**Work instructions**
Write the listing out again word for word, leaving each picture behind.

....

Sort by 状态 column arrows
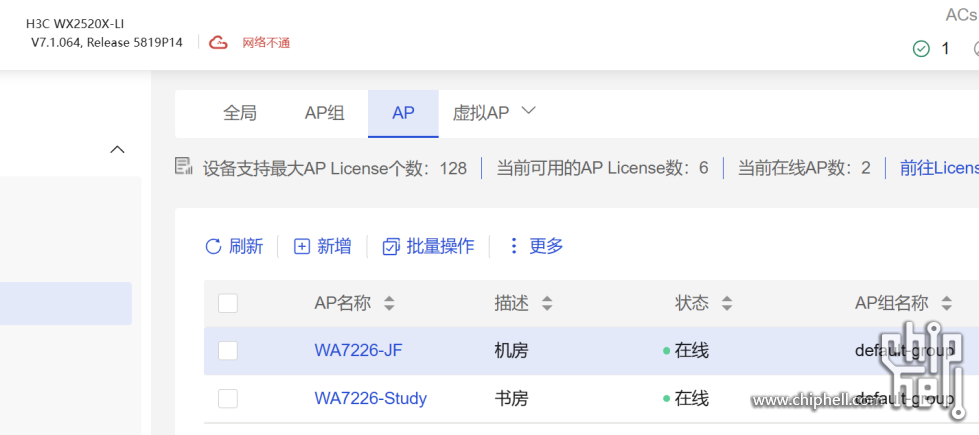The width and height of the screenshot is (979, 435). pyautogui.click(x=727, y=303)
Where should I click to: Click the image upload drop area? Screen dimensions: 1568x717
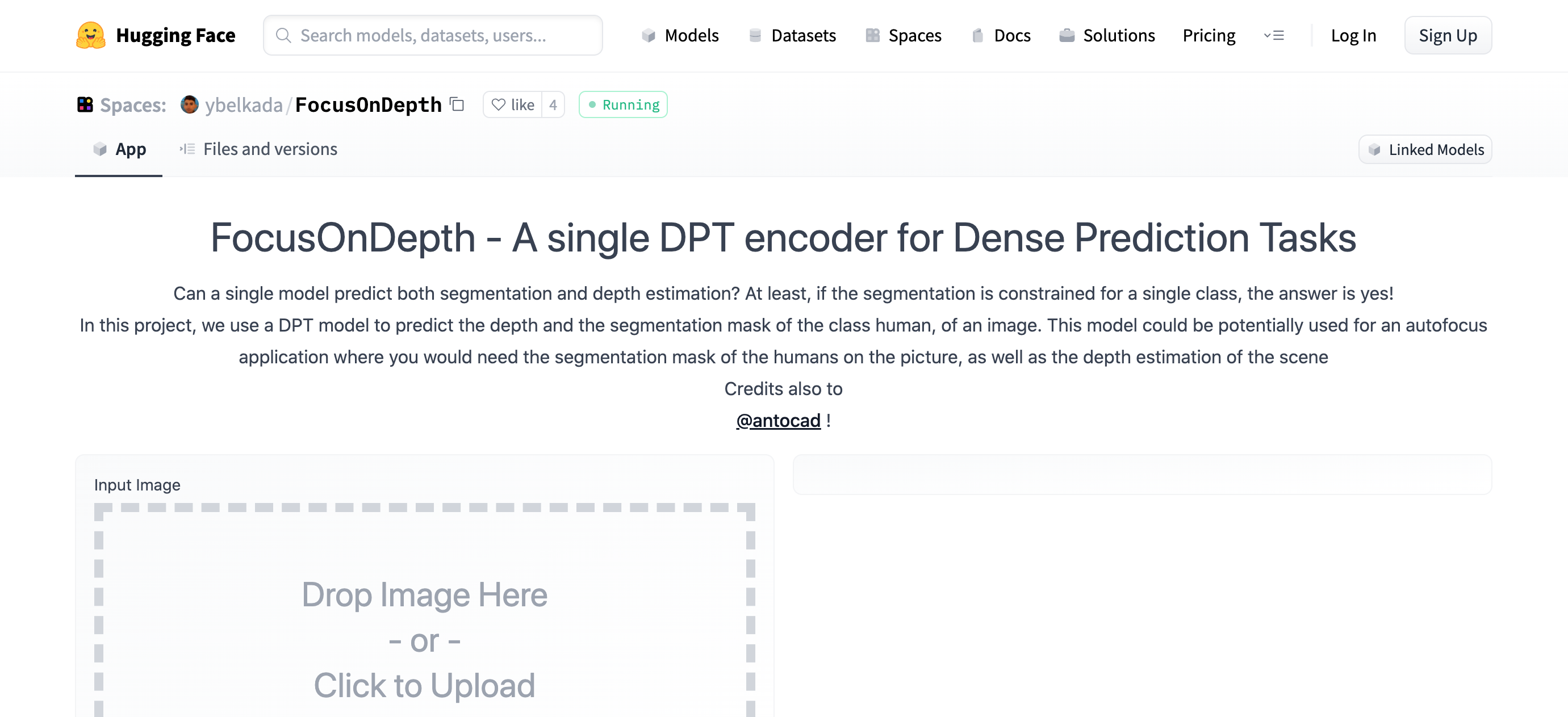tap(424, 610)
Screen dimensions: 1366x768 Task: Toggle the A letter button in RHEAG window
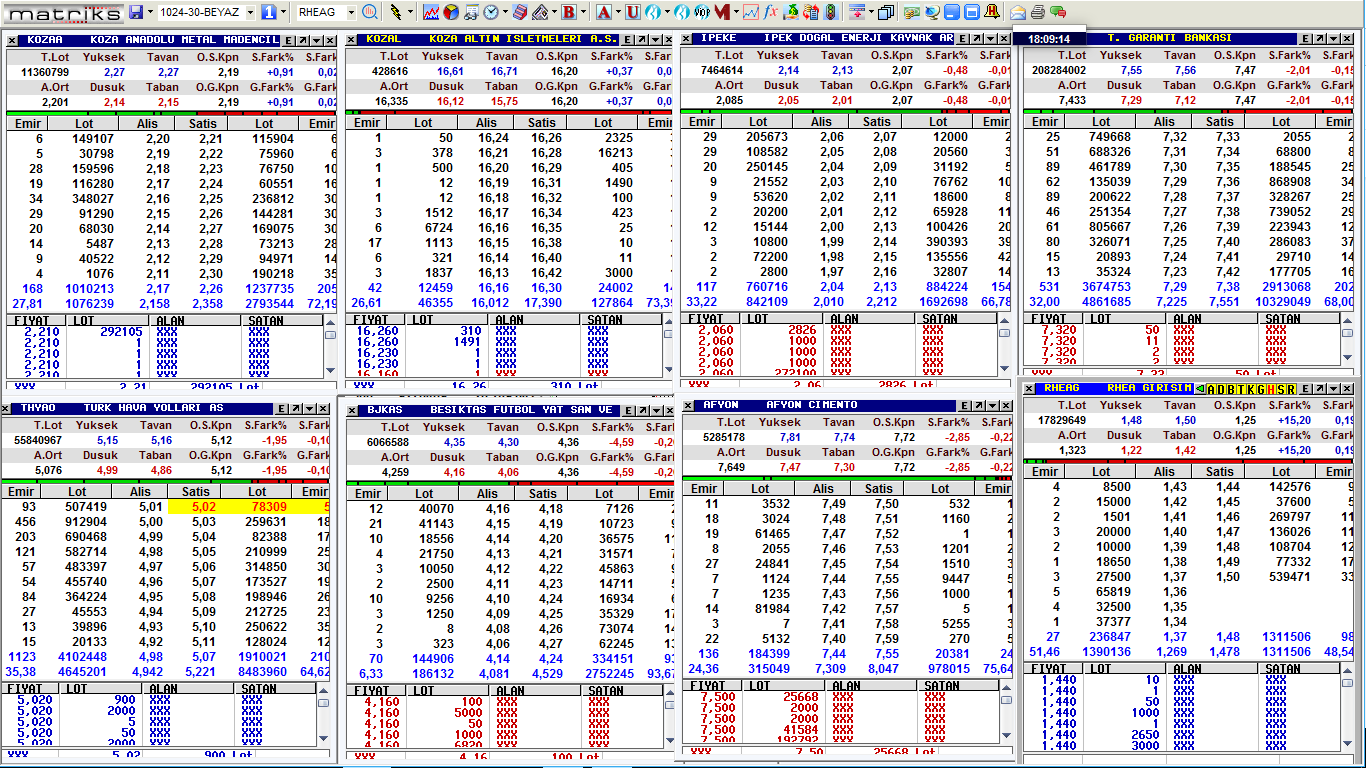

....

**Task solution**
Sort by 状态 column arrows
The width and height of the screenshot is (979, 435). pyautogui.click(x=727, y=303)
Where should I click to: Click the image upload drop area? Screen dimensions: 1568x717
tap(424, 610)
Screen dimensions: 1366x768 Task: Toggle the A letter button in RHEAG window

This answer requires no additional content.